Russian modernization of its nuclear forces will produce “fluctuations” in the number of deployed warheads as well as delivery systems, he said of the warhead increases.
As for multiple warheads being added to new Russian missiles, Narendra said, “the United States itself maintains an upload capability on its Minuteman III ICBMs.”
The State Department expects Russia to meet the New START central limits by 2018, he said.
In addition to new nuclear forces, Russia has also adopted a new doctrine that emphasizes the use of nuclear forces in a conflict.
The combination of new forces and the threatening nuclear doctrine has prompted U.S. military leaders to warn about the growing threat posed by Russia.

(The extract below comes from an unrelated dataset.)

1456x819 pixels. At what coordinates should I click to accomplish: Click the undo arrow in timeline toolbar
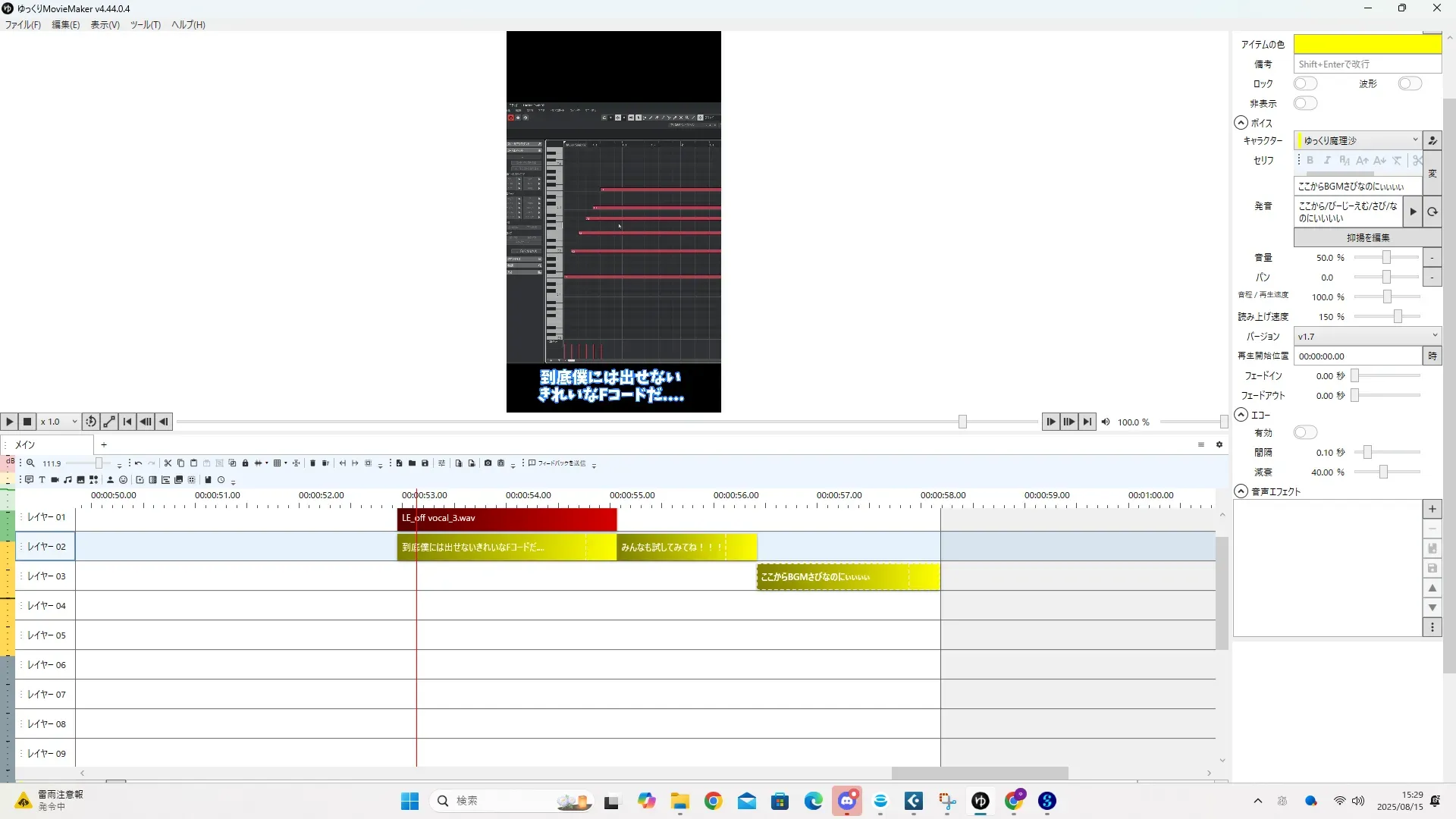coord(138,463)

Gen. Philip Breedlove, commander of the U.S. European Command and of NATO, said in February that Russia has “chosen to be an adversary and poses a long-term existential threat” to the United States and its allies.
“To counter Russia, Eucom, working with allies and partners, is deterring Russia now and preparing to fight and win if necessary,” Breedlove told Congress.
A report by the National Institute for Public Policy concludes that Russia is building up its nuclear forces to instill fear of Moscow.
“Russian leaders appear to view nuclear weapons as the ultimate way to make the world ‘fear,’ or at least respect Russia, and provide a political lever to intimidate, coerce, and deter Western states from attempting to interfere militarily against Russian expansionism,” states the report, co-written by Schneider and Mark Payne, another former Pentagon nuclear forces expert.
In addition to the new SS-27s and SS-N-32s, Moscow is building a new heavy ICBM called Sarmat that will have up to 15 warheads; another long-range missile called the RS-26 with MIRVs, and a railroad-launcher missile called Barguzin.
Moscow has also showcased a developmental drone submarine called Kanyon with a megaton-sized nuclear warhead capable of blowing up harbors and ports.
“Russia’s apparently low nuclear threshold raises the stakes in any conflict, and compels adversaries to confront the possibility they could become involved, so too would Russian nuclear weapons,” the report said.
“This has been prominently displayed throughout hostilities in Ukraine, as Russian nuclear exercises, official statements and bomber patrols are intended to intimidate western states.”
The report concludes: “Whether it be covering hybrid [warfare] operations, intimidating European states or potentially employing nuclear strikes to defeat a conventionally superior adversary, nuclear weapons and threat of their use are likely to remain, if not grow, in importance for Russia.”